* Begin RECORDS SHOWN *
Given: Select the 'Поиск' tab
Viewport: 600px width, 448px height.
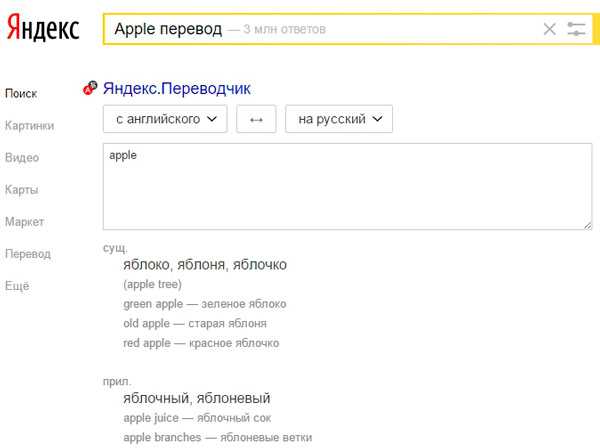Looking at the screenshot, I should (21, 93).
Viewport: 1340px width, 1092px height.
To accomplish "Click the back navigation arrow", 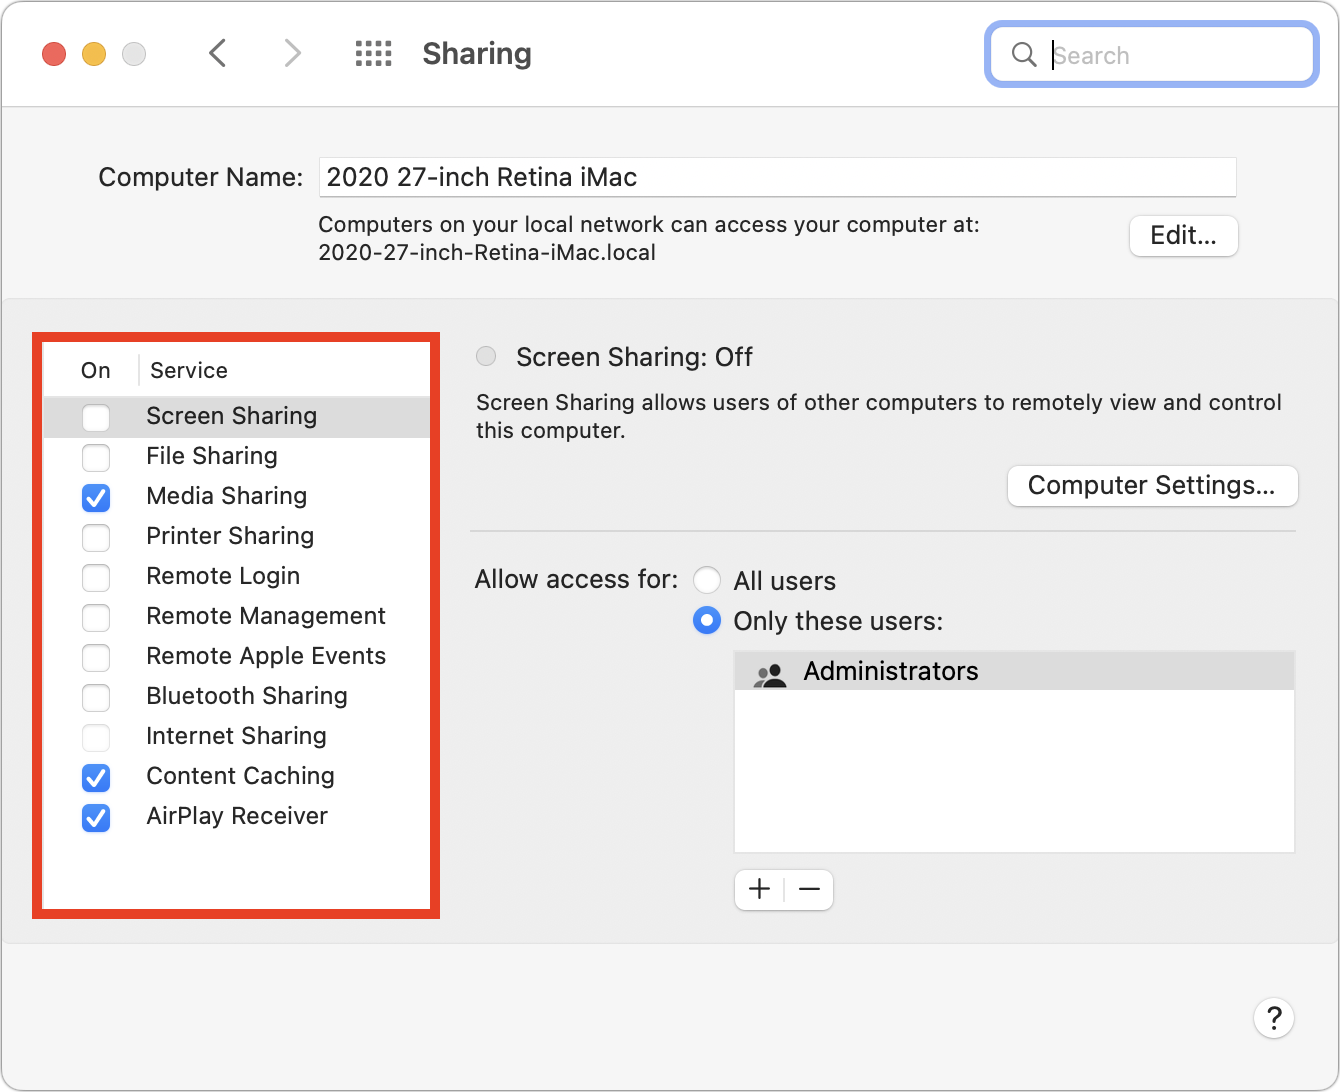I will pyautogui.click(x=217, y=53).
* End RECORDS SHOWN *
* Begin RECORDS SHOWN *
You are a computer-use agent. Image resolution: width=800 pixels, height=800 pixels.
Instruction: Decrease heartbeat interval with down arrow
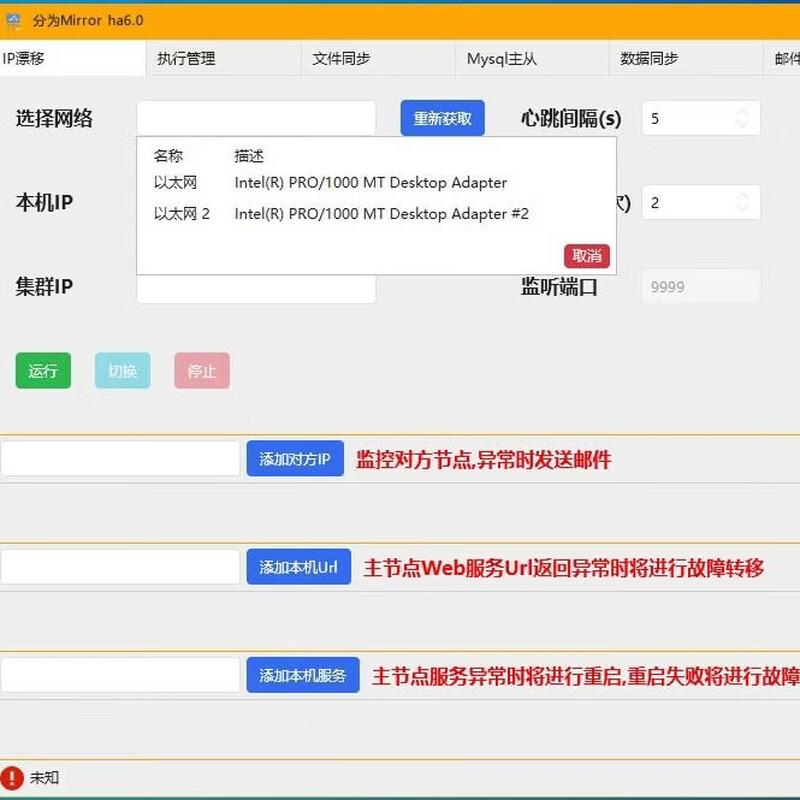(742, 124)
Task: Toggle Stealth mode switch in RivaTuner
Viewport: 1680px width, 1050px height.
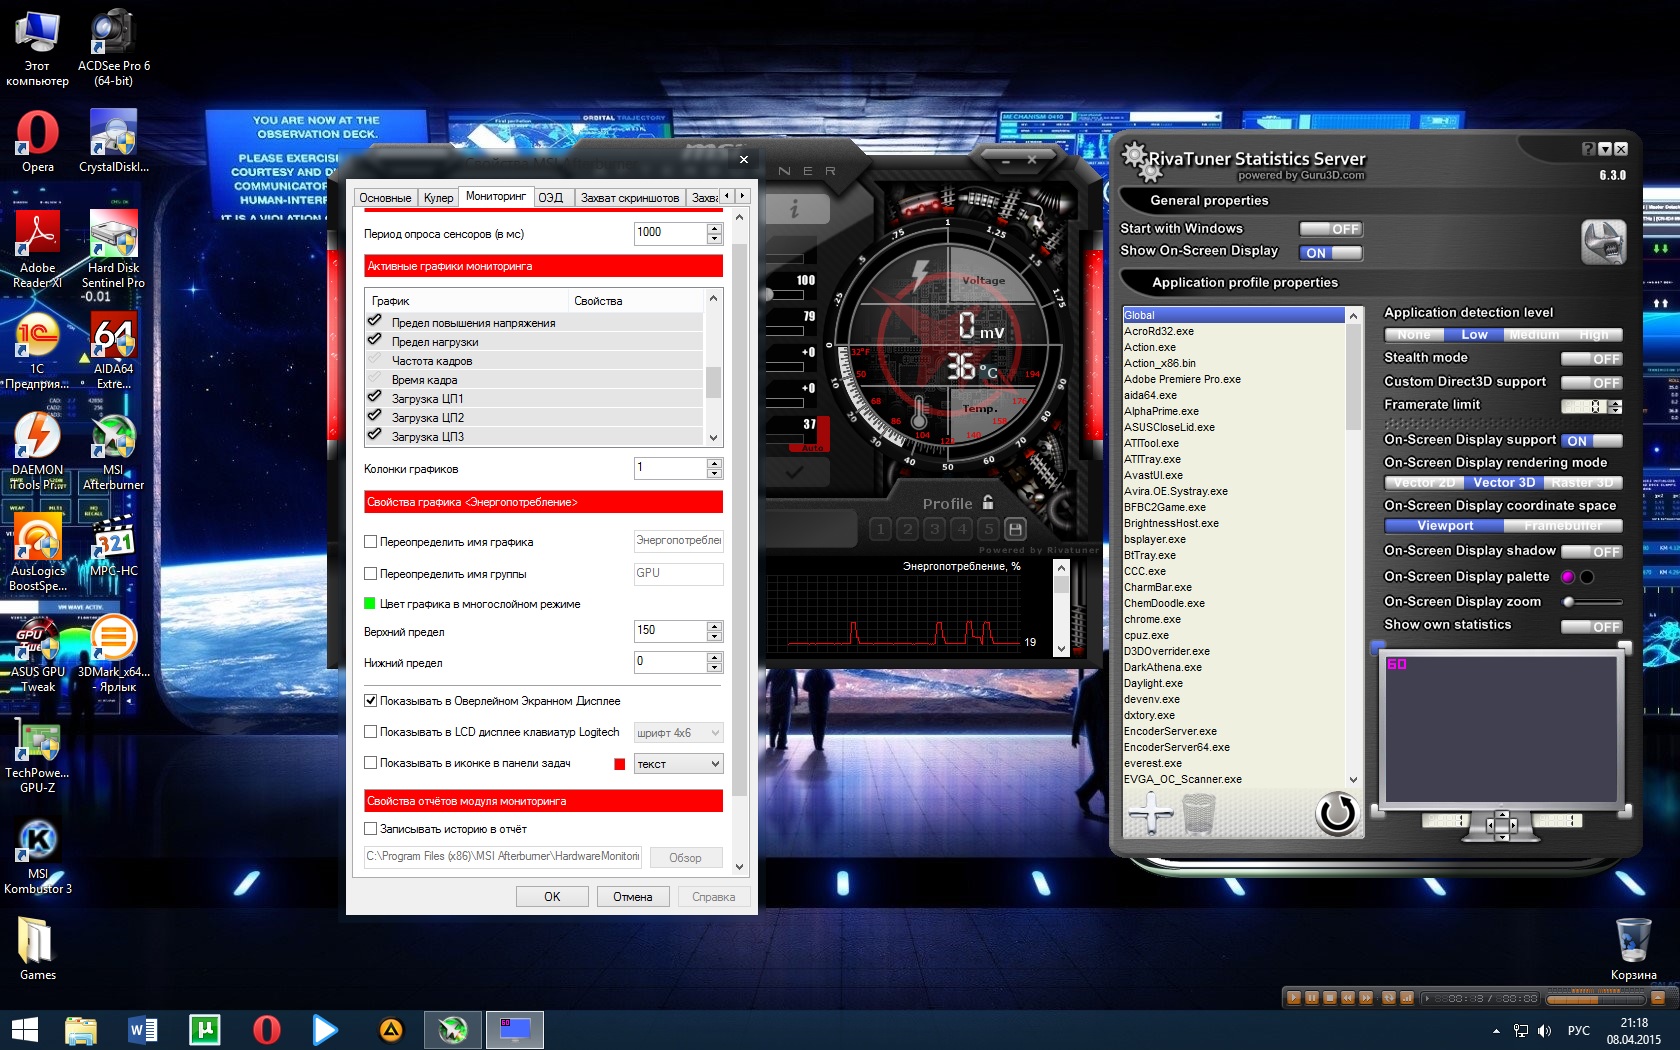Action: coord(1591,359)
* End RECORDS SHOWN *
▸ DESCRIPTION OF THE TASK: Copy everything from the line containing "You are a computer-use" down through the line containing "Action: coord(1591,359)", swapping "heartbeat interval" for "refresh interval" and keeping everything else the same. Leave the pictures out.

▸ FINAL RESULT:
You are a computer-use agent. Image resolution: width=800 pixels, height=800 pixels.
Instruction: Decrease refresh interval with down arrow
(742, 124)
Task: Toggle Stealth mode switch in RivaTuner
Viewport: 1680px width, 1050px height.
Action: coord(1591,359)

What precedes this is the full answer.